# OBJECTIF 1
Repérez dans les entrées chaque ligne où figure la chaîne « dimensions », puis recopiez ces lignes.

# EXTRAIT
Dans la continuité de la quête du sublime des deux artistes, plutôt que de proposer des monographies largement explorés et documentés, le pari est de créer un dialogue – voir une filiation – entre leurs œuvres et les créations contemporaines : du coté de  Turner,  de Jessica Warboys à Mark Rothko sans oublier Peter Doig. Le retour de La Nuit étoilée de Van Gogh  est le point de départ d’un revigorant voyage esthétique et spirituel… dont il est difficile de résumer les étapes, entre Anselm Richter et Georgia O’Keeffe… et ce rapprochement audacieux entre Kandinsky, Malevitch, les cosmistes russes et les futuristes comme Filippo Tommaso Marinetti qui en 1909, dans un manifeste, voulait supprimer le clair de lune parce qu’il lui préférait l’électricité ! « La Nuit étoilée surmonte toutes ces contradictions et élargit la fusion des sujets humains, urbains et cosmiques : le sentiment, la ville, l’univers. (…) Des bouleversements qui ont stimulé les fantasmes d’avenir et qui ont à jamais changé nos vies. » écrit joliment Bice Couturier

Installé au bord du Rhône, Vincent van Gogh rêve un monde et sur sa toile pose les lumières des étoiles, curieux d’y visiter les anciens maîtres qui, là-haut, continuent sans doute à peindre. À sa suite, artistes et poètes partageront une même fascination pour un cosmos dont il a été, cette nuit de septembre 1888, l’explorateur, le spationaute et le psychonaute – plongeant, sous la protection des constellations, simultanément dans l’espace infini et dans la profondeur de son subconscient.

# ENTRÉES FOURNIES
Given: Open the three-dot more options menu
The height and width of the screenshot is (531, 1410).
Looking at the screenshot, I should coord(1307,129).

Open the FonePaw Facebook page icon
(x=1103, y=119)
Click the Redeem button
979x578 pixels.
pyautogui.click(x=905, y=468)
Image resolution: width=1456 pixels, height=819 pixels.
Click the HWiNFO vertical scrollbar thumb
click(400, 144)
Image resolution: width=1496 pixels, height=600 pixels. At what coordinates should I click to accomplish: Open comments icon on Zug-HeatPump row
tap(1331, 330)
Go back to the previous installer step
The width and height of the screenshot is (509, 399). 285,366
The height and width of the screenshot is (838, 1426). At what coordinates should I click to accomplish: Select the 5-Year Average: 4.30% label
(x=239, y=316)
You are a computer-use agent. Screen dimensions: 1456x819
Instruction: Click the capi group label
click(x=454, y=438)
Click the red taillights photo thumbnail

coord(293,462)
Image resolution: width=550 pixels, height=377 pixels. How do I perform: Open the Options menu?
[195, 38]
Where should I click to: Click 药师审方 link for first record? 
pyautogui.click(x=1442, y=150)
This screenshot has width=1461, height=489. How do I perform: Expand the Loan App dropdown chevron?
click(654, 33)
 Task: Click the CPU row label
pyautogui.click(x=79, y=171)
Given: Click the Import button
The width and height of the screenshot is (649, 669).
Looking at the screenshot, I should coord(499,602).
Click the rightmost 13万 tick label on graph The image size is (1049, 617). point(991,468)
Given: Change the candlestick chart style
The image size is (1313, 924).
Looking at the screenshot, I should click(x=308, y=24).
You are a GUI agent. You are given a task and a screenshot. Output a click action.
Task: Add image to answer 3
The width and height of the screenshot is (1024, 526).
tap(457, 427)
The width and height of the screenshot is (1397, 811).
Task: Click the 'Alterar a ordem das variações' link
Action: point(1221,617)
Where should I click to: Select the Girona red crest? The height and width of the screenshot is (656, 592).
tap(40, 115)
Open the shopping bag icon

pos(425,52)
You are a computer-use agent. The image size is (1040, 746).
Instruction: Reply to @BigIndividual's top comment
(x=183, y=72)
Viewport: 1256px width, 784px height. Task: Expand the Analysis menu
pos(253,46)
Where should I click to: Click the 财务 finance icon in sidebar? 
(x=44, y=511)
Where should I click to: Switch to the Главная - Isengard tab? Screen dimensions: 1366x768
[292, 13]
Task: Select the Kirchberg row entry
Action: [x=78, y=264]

# OBJECTIF 2
Retranscrivez fidèlement le passage de l'extrait sur La Nuit étoilée qui s'ouvre sur les mots contenant « Installé au bord » et se clôt sur « de son subconscient. ».

# RÉPONSE ATTENDUE 1
You are a computer-use agent. Screen dimensions: 1456x819
Where should I click to: Switch to the Главная - Isengard tab? Screen dimensions: 1366x768

# RÉPONSE ATTENDUE 2
Installé au bord du Rhône, Vincent van Gogh rêve un monde et sur sa toile pose les lumières des étoiles, curieux d’y visiter les anciens maîtres qui, là-haut, continuent sans doute à peindre. À sa suite, artistes et poètes partageront une même fascination pour un cosmos dont il a été, cette nuit de septembre 1888, l’explorateur, le spationaute et le psychonaute – plongeant, sous la protection des constellations, simultanément dans l’espace infini et dans la profondeur de son subconscient.